Twin deficits leave it vulnerable to global risk appetite and there remain multiple challenges – from high levels of pollution in Indian cities, to bottlenecks in infrastructure projects, to the looming general election.
Nevertheless, says Agarwal, it is still a more domestic economy when compared to some other emerging markets and the fund invests in businesses likely to benefit from domestic growth. Modi’s reforms are making a real difference, he believes, particularly the GST (Goods and Services Tax).
“This will be a game changer in the long term. As an example, Unilever in India told us that they halved the number of their warehouses from 40 to 20 in the 12 months after the implementation of GST, with the trucking time of goods reduced significantly as trucks no longer needed to queue for miles at the interstate checkpoints.”
He adds that the arrival of the Real Estate (Regulation and Development) Act in 2016 is another long-term positive as for the first time, homebuyers’ rights are being properly protected.
Governance of Indian companies is also improving: He says most of the reforms introduced by the current government are geared towards improving governance.
“Over the longer term, certainly in the last 20 years, improvements in governance have been driven by regulations, greater institutional ownership of shares especially by foreign owners, generational changes in some families, and more professional senior managers with backgrounds in multinational corporations in indigenous companies.”
The First State Indian Subcontinent Fund has a slightly confusing history. There was another, popular First State Indian Subcontinent Fund, which is now run as the Stewart Investors Indian Subcontinent Fund, newly re-opened to investors after a period of soft-closure. However, the existing First State fund has built up an equally impressive track record, sitting over 60% ahead of its benchmark over five years.
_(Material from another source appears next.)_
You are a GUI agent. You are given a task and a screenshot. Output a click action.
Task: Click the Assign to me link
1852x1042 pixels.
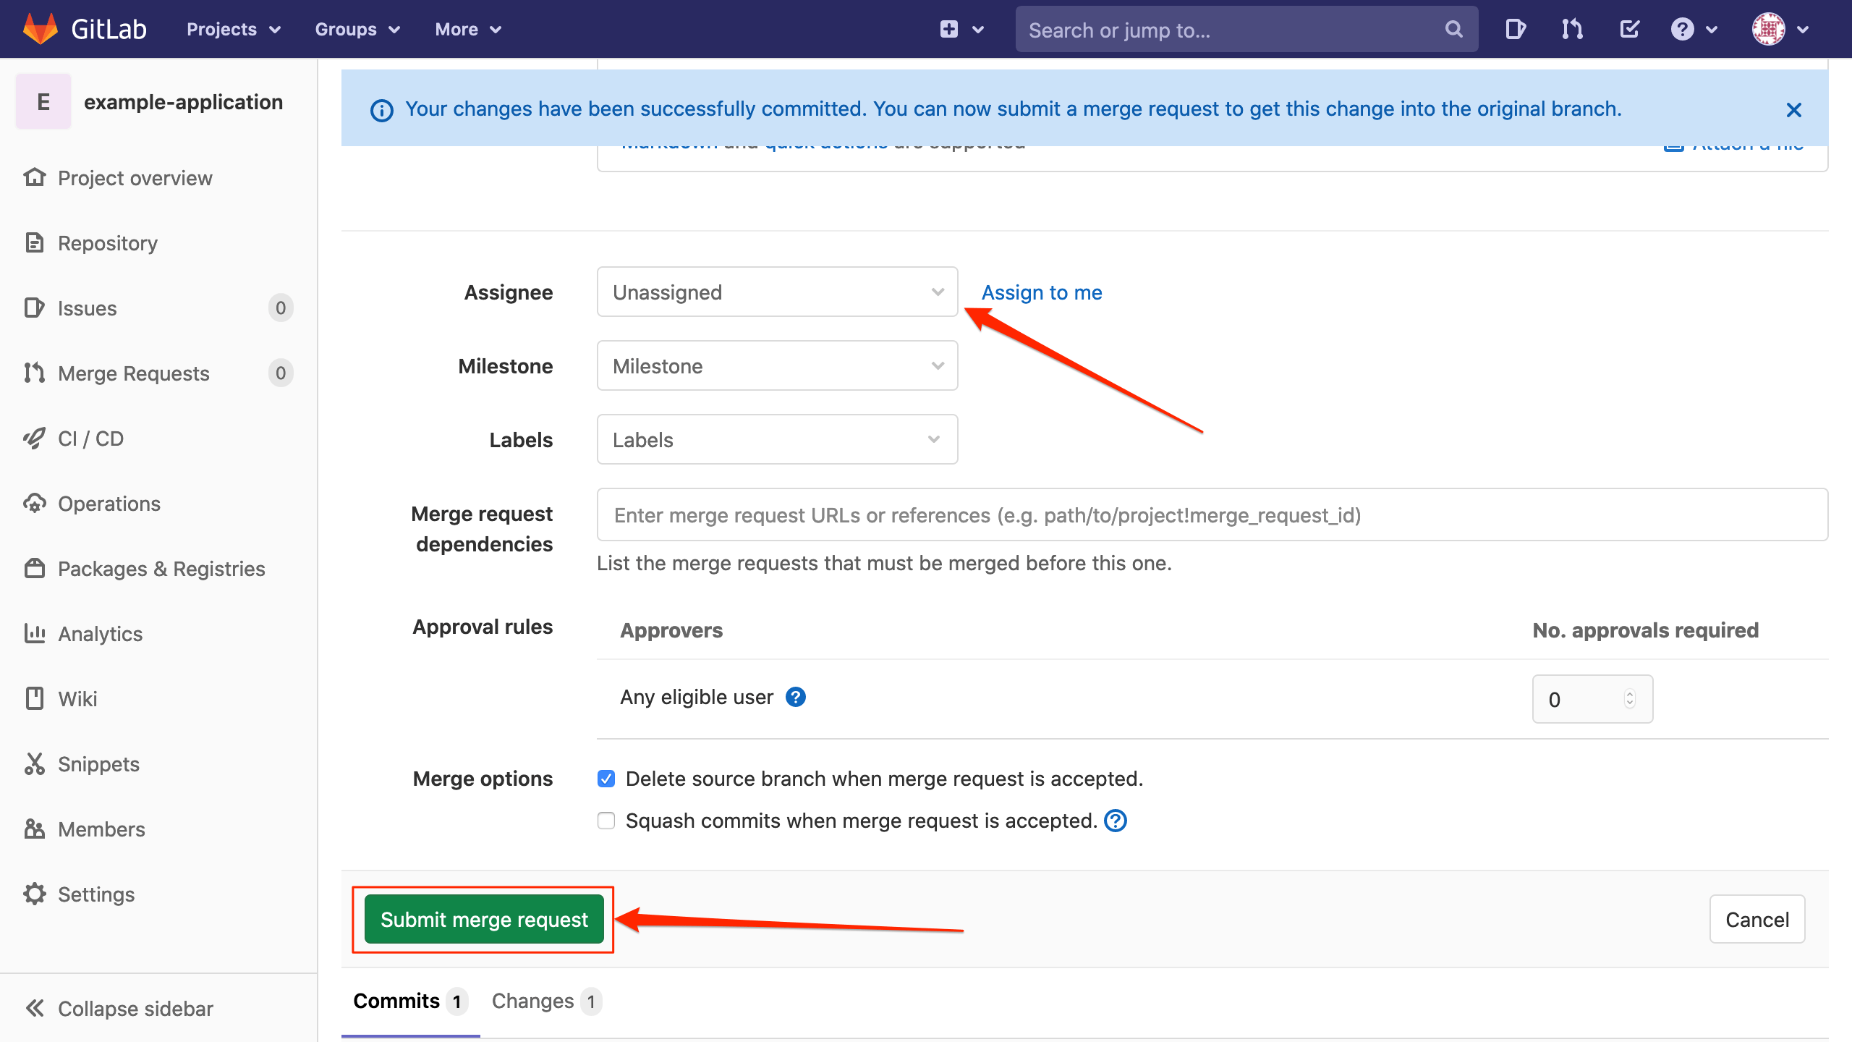[x=1041, y=292]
Agarwal’s approach is to be benchmark-agnostic, with a capital preservation and absolute return focus. The team is bottom-up and research-heavy in its approach, placing emphasis is placed on company visits and meeting management teams. The portfolio is concentrated, holding around 50 names, giving it a high active share. The fund can also invest outside India in Bangladesh, Pakistan and Sri Lanka.
Today, this approach leads it to domestic consumer and private financial companies, as well as to suppliers on the country’s infrastructure projects.
Within financials, the group holds HDFC Bank and Kotak Mahindra Bank; the Indian subsidiaries of global consumer giants Nestle and Colgate-Palmolive also feature among the top 10 holdings. However, the group also holds domestic names such as Godrej Consumer Products, which makes soap, hair colourants, toiletries and liquid detergents.
Agarwal says: “We see things evolving in every sphere of business. On one hand the level of innovation has increased the opportunities available for investors whereas on the other hand, it has also caused disruption for incumbents.”
However, that doesn’t mean chasing every new and exciting idea: “As we focus predominantly on capital preservation, for now we are more focused on finding the impact on our holdings of the continuous innovation rather than trying to predict the future a decade down the line for new businesses which are as yet heavily loss-making.”
Reduced exposure to small and mid-caps
Historically, the fund has historically incorporated a higher weighting in small and mid-caps, but this has been pared back over the last year.
Agarwal says: “We reduced our exposure to small and mid-caps as valuations had become expensive – however, we are now selectively finding valuations more reasonable. We continue to have a high cash position which feels prudent while valuations are high and while several global risks are present.” He is not dogmatic about valuation and will pay more for a name with significant growth potential.
Agarwal started on the fund in 2012, so the five-year performance – 158% versus 95% for the wider sector – is his own. Naren Gorthy was brought into to work alongside him in 2017.
The fund has generally fallen less than the wider FO Equity-India sector during periods of market weakness.
Over the past 12 months, for example, the fund has dipped 6.9%, but the wider sector is down 11.3%. The same was true during the tough markets of 2015.
2019 is a significant year for India, with general elections coming up in April and May. While Modi is expected to be returned to power, it may be with a smaller majority and a weaker mandate.
Indian stock markets still reflect considerable optimism, which may be misplaced if reform momentum slows.
In this scenario, the more defensive positioning of the First State Indian Subcontinent fund may prove to be prudent.